In England, Care Records Service (CRS) functionality is being configured at a regional level, leaving limited scope for customisation to meet local needs and priorities (although this is expected to change with the new NPfIT Local Ownership Programme). Investment priorities between the two countries are different: England places a greater emphasis on systems to support primary care processes — eg, GP referral to secondary care through Choose and Book and electronic transmission of prescriptions, while in Canada there is a significant investment in ‘telehealth’.

Challenges faced at a Canadian hospital

The Canadian hospital at which I worked faced a varied set of implementation challenges, particularly related to the more complex clinical functionality.

> [DATA LISTING]
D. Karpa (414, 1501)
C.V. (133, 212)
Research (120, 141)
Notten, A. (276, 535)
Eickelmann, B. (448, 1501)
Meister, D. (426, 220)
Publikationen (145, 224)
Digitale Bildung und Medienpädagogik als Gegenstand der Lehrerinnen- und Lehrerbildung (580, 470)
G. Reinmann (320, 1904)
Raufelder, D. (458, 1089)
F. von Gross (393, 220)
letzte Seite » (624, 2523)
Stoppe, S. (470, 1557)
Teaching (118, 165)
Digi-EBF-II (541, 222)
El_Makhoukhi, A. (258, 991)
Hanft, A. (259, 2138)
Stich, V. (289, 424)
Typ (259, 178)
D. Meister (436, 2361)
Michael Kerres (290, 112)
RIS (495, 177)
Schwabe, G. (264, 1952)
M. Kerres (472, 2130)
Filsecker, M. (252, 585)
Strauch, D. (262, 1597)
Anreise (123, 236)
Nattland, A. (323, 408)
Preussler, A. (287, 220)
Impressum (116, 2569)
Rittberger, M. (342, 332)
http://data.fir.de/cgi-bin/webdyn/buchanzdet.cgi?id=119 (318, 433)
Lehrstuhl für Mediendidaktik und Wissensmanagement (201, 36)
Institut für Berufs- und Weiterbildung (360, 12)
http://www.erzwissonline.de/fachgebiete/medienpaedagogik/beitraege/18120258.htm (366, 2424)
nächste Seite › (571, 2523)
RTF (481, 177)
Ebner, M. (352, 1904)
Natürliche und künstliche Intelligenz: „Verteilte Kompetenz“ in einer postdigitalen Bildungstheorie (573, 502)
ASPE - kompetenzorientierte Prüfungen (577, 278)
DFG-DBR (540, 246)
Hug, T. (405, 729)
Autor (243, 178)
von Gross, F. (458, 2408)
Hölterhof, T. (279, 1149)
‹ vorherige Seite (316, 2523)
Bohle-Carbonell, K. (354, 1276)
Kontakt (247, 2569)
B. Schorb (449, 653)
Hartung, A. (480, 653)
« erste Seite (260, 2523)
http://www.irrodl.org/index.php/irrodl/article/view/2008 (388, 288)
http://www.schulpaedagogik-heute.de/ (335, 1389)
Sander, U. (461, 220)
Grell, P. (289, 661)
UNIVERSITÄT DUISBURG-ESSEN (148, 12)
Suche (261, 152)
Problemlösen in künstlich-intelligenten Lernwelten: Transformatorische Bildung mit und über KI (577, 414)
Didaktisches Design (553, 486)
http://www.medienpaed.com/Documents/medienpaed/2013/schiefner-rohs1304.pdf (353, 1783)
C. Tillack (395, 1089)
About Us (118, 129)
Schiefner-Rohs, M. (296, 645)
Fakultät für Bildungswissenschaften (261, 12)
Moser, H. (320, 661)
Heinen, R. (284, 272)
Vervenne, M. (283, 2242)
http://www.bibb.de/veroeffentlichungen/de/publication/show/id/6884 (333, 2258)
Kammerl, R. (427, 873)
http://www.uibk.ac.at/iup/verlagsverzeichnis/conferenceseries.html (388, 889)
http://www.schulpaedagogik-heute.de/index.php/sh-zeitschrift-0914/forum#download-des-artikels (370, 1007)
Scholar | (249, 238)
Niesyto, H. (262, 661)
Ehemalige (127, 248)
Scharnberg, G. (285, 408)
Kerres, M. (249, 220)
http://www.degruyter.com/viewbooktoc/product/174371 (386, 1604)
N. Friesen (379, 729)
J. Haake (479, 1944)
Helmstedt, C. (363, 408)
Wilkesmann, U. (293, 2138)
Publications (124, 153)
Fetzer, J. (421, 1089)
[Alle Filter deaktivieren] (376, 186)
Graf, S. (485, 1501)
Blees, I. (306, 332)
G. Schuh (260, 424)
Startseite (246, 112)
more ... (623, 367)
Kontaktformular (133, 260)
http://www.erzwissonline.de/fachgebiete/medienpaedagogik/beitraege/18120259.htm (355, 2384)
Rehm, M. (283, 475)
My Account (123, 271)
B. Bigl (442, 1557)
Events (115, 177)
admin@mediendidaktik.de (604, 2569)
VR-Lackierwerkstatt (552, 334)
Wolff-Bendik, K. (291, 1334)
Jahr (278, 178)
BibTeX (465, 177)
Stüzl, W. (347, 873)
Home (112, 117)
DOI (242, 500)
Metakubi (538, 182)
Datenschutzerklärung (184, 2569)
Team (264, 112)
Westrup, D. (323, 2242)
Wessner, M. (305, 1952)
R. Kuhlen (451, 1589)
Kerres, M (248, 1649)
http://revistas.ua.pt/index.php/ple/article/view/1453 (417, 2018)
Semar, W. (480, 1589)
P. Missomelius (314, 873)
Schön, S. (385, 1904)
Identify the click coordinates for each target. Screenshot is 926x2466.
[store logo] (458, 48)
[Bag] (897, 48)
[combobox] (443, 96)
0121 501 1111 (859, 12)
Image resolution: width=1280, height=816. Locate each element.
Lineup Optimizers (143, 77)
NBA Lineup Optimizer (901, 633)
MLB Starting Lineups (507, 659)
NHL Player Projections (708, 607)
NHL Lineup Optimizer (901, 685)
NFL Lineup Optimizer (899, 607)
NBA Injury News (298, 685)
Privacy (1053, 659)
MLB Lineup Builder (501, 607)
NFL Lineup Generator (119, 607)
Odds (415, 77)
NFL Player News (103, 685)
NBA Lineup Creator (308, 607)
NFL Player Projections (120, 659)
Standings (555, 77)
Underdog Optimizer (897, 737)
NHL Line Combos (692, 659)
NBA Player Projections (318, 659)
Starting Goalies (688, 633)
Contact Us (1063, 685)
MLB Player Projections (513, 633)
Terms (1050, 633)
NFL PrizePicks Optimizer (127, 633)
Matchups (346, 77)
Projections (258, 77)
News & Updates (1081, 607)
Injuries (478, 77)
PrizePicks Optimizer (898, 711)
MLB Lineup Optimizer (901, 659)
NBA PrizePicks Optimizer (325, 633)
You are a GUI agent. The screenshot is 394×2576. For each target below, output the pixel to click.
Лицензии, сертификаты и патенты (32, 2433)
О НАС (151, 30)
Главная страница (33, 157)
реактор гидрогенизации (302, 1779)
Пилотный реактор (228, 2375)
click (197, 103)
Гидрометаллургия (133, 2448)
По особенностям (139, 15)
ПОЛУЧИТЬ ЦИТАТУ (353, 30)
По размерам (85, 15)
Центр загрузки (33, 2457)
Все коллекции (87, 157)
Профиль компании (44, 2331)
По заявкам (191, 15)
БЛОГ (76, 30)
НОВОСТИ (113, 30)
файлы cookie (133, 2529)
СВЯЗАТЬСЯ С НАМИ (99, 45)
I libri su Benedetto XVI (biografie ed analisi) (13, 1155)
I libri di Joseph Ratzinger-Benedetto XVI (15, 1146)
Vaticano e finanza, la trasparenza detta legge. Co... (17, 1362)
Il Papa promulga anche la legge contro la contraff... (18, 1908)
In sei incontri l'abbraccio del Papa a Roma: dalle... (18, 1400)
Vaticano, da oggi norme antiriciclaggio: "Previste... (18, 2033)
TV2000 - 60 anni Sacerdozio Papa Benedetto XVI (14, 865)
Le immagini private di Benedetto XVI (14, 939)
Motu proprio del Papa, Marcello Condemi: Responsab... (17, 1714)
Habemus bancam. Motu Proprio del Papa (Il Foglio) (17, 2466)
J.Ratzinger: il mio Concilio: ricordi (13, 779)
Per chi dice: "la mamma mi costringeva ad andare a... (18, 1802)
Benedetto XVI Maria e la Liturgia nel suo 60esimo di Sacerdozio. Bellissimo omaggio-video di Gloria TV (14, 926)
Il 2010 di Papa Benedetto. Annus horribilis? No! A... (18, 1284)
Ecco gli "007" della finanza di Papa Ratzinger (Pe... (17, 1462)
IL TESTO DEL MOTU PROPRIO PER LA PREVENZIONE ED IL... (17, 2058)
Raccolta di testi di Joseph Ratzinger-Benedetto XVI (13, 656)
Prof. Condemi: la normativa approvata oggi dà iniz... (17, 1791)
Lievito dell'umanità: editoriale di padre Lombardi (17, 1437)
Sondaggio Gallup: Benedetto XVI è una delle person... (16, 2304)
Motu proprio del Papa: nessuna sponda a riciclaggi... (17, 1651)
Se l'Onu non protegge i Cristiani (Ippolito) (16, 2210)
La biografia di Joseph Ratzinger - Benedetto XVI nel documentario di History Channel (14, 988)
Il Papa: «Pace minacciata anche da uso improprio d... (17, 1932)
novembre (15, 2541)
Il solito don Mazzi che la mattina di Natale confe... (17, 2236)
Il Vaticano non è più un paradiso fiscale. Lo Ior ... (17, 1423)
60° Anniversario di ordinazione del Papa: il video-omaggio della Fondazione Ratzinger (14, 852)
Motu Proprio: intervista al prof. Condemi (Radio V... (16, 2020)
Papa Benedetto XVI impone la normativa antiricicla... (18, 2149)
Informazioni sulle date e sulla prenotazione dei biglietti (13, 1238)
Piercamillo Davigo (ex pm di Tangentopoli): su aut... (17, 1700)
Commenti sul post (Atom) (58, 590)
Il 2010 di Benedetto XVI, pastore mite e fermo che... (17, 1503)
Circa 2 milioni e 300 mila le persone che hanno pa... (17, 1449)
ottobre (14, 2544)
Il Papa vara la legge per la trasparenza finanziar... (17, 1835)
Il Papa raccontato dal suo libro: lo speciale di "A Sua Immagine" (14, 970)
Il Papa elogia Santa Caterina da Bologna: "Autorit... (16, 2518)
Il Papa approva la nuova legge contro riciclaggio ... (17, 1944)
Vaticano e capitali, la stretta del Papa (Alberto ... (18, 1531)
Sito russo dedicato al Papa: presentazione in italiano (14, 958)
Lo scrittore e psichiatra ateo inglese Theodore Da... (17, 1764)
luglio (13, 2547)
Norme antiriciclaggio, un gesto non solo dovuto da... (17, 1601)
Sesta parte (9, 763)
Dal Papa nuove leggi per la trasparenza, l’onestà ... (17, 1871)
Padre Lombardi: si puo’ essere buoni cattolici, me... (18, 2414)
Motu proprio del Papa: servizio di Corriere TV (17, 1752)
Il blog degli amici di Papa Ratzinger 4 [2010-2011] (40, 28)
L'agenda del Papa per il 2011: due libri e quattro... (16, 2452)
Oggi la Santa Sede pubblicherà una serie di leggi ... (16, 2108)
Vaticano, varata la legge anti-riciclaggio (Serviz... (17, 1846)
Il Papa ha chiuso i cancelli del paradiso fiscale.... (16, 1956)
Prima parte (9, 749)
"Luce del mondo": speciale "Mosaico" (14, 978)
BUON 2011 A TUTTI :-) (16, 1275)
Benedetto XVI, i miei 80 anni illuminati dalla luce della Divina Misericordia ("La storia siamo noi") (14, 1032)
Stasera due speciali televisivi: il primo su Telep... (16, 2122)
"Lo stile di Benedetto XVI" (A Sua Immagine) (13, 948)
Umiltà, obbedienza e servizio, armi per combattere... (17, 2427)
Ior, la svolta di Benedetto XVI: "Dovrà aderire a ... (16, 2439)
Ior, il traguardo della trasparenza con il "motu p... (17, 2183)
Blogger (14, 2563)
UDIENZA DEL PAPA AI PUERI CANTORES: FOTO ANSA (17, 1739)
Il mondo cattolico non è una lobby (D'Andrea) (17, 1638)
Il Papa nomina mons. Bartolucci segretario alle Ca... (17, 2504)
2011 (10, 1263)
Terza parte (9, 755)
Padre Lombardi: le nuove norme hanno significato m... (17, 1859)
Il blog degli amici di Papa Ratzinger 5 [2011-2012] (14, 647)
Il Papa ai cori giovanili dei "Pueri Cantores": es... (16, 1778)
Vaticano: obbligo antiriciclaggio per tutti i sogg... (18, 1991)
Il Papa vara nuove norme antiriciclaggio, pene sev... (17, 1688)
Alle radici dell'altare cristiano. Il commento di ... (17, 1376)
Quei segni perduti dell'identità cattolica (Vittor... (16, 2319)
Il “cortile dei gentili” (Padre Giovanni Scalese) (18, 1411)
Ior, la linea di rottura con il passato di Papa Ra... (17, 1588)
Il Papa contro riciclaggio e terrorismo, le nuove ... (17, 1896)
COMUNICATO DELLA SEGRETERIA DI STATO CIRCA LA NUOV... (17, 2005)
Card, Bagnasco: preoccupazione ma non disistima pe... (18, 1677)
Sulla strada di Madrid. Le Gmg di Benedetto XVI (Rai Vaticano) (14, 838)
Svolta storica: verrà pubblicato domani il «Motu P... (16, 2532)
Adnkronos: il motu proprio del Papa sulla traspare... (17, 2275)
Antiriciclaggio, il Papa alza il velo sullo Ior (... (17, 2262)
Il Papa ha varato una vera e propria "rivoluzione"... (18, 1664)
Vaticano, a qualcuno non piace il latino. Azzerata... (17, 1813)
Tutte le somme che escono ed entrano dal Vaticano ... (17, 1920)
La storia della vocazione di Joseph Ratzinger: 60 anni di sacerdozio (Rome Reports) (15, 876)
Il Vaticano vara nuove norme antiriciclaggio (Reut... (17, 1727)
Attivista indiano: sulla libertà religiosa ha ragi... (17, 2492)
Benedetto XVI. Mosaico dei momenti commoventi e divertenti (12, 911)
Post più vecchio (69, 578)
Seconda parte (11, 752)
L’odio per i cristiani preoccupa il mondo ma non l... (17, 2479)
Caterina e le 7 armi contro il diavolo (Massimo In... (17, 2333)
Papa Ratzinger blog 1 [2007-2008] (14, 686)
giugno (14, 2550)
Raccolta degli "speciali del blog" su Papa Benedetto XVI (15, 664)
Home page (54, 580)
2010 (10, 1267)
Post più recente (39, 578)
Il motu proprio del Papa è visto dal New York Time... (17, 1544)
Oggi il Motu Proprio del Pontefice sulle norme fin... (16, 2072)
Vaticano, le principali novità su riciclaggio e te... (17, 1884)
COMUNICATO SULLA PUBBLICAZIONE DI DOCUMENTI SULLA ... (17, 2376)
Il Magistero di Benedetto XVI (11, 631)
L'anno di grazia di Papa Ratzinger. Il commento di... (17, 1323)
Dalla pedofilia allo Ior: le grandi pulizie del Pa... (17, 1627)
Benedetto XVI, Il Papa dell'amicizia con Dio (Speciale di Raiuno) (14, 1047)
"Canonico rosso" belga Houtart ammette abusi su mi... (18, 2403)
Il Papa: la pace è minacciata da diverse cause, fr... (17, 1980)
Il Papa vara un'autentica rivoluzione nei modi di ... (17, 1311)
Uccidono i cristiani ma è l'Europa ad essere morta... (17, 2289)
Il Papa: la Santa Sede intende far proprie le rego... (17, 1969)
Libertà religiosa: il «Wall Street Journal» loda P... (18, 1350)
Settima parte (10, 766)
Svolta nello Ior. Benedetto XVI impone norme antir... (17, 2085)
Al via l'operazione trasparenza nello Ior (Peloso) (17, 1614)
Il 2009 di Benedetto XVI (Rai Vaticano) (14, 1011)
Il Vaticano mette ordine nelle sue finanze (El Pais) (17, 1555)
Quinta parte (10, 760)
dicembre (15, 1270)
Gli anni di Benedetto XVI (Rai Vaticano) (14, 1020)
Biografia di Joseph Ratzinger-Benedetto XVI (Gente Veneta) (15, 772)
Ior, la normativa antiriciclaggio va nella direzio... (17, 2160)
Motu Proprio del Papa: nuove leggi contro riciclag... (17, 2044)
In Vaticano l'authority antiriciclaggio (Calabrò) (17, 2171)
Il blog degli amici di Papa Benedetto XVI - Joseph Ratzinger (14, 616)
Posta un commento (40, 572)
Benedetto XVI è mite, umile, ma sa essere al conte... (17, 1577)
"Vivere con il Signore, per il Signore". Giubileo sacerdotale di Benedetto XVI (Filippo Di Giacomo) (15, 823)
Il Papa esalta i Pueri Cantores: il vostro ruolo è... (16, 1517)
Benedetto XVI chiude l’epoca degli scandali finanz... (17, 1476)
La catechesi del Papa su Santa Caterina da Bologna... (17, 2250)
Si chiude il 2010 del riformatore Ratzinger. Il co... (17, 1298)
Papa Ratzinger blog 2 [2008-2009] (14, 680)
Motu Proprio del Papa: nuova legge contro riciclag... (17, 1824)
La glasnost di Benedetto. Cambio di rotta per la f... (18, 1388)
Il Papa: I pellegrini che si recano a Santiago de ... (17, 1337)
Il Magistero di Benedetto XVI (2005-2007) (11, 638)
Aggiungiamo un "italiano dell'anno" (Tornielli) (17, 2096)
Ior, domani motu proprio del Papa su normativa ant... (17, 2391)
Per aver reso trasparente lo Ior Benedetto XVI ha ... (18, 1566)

> [COMPLETE THE FOLLOWING]
a: Retype the passage on care records between "In England, Care" and "investment in ‘telehealth’.", inclusive.
b: Answer these from the passage on care records:
(i) At what level is Care Records Service functionality being configured in England?
(ii) In what area does Canada make a significant investment?
(iii) The challenges at the Canadian hospital were particularly related to what?
c: List every program or service that the passage on care records names with a capitalized proper name.
The entries are separate material and have no connection to the passage on care records.

> [EXERCISE ANSWERS]
a:
In England, Care Records Service (CRS) functionality is being configured at a regional level, leaving limited scope for customisation to meet local needs and priorities (although this is expected to change with the new NPfIT Local Ownership Programme). Investment priorities between the two countries are different: England places a greater emphasis on systems to support primary care processes — eg, GP referral to secondary care through Choose and Book and electronic transmission of prescriptions, while in Canada there is a significant investment in ‘telehealth’.

b:
(i) A regional level
(ii) Telehealth
(iii) The more complex clinical functionality

c:
Care Records Service (CRS)
NPfIT Local Ownership Programme
Choose and Book